Exercise material

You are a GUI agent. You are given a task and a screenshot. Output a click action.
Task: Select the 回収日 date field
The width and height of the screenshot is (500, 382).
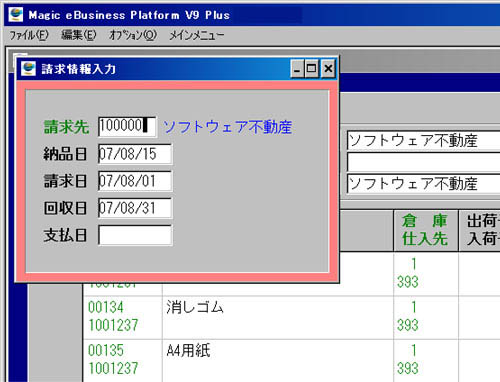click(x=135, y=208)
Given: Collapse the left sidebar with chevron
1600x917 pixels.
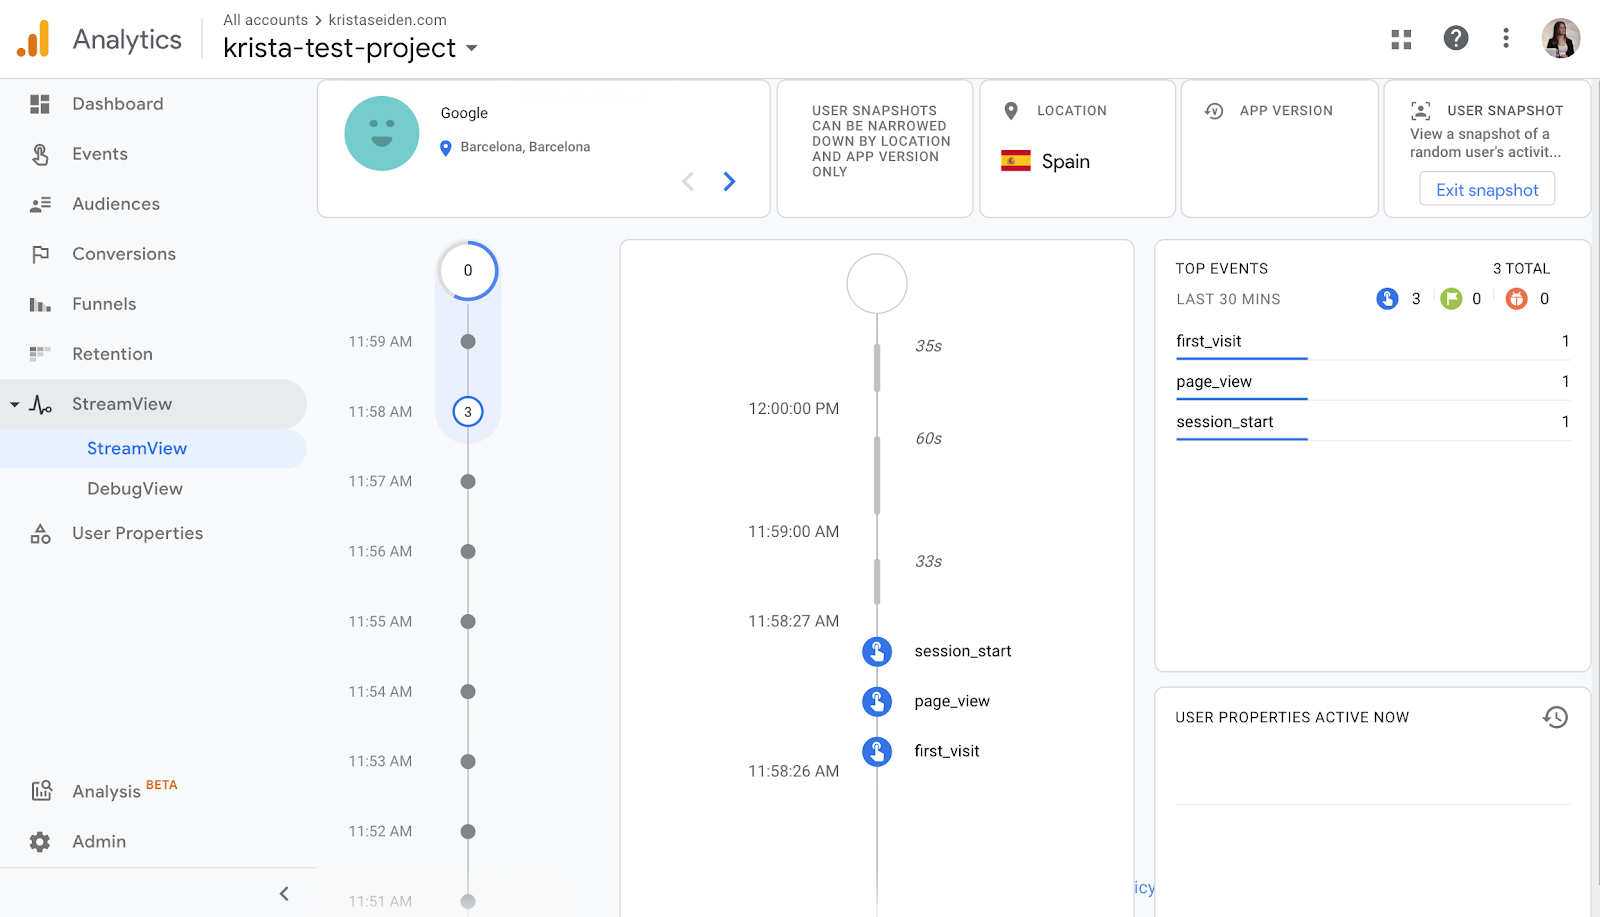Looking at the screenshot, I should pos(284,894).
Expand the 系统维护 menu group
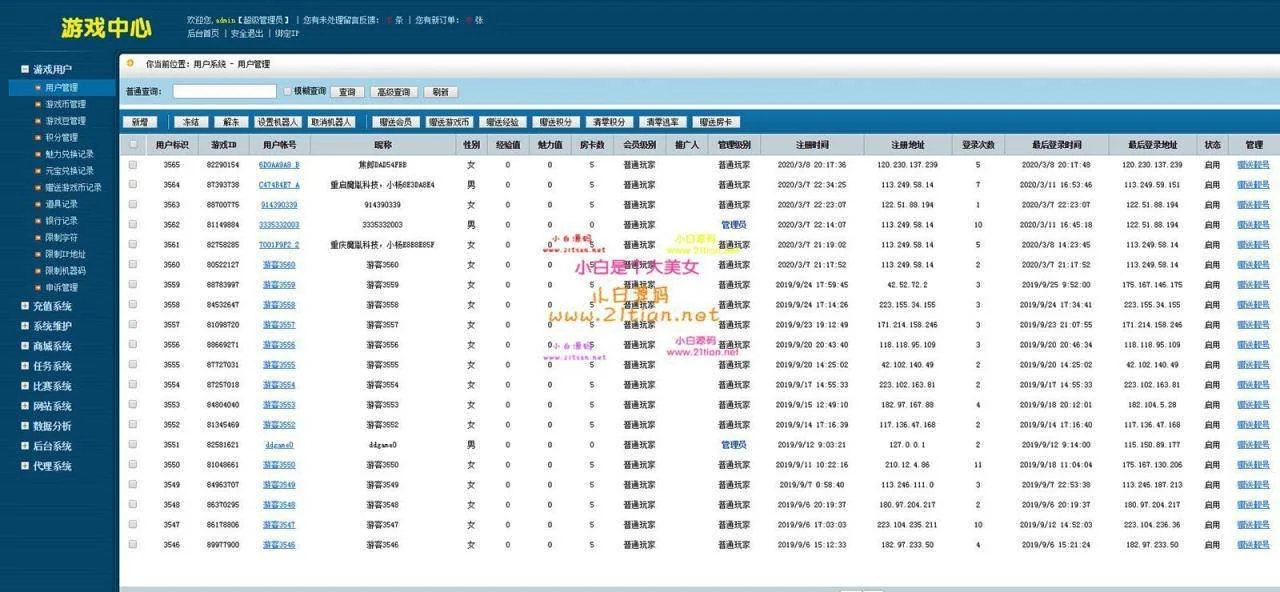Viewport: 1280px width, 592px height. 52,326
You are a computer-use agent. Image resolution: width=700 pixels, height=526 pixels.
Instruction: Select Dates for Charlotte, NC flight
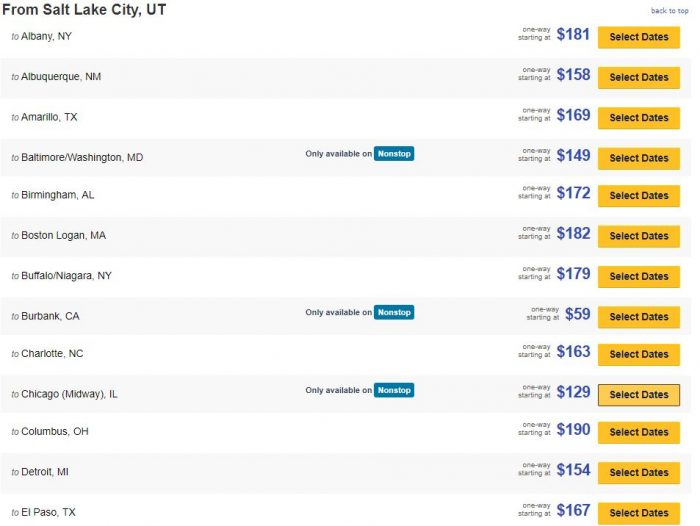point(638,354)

Stated goal
Render all of the lines above as a Markdown table with two columns headed Row and Line, giving each line its row number and leaving out blank lines. Omit the pictures from the table.

Worked solution
| Row | Line |
|---|---|
| 1 | You are a GUI agent. You are given a task and a screenshot. Output a click action. |
| 2 | Task: Select the 回収日 date field |
| 3 | The width and height of the screenshot is (500, 382). |
| 4 | click(x=135, y=208) |
| 5 | Given: Collapse the left sidebar with chevron |
| 6 | 1600x917 pixels. |
| 7 | Looking at the screenshot, I should pos(284,894). |
| 8 | Expand the 系统维护 menu group |
| 9 | Viewport: 1280px width, 592px height. 52,326 |
| 10 | You are a computer-use agent. Image resolution: width=700 pixels, height=526 pixels. |
| 11 | Instruction: Select Dates for Charlotte, NC flight |
| 12 | point(638,354) |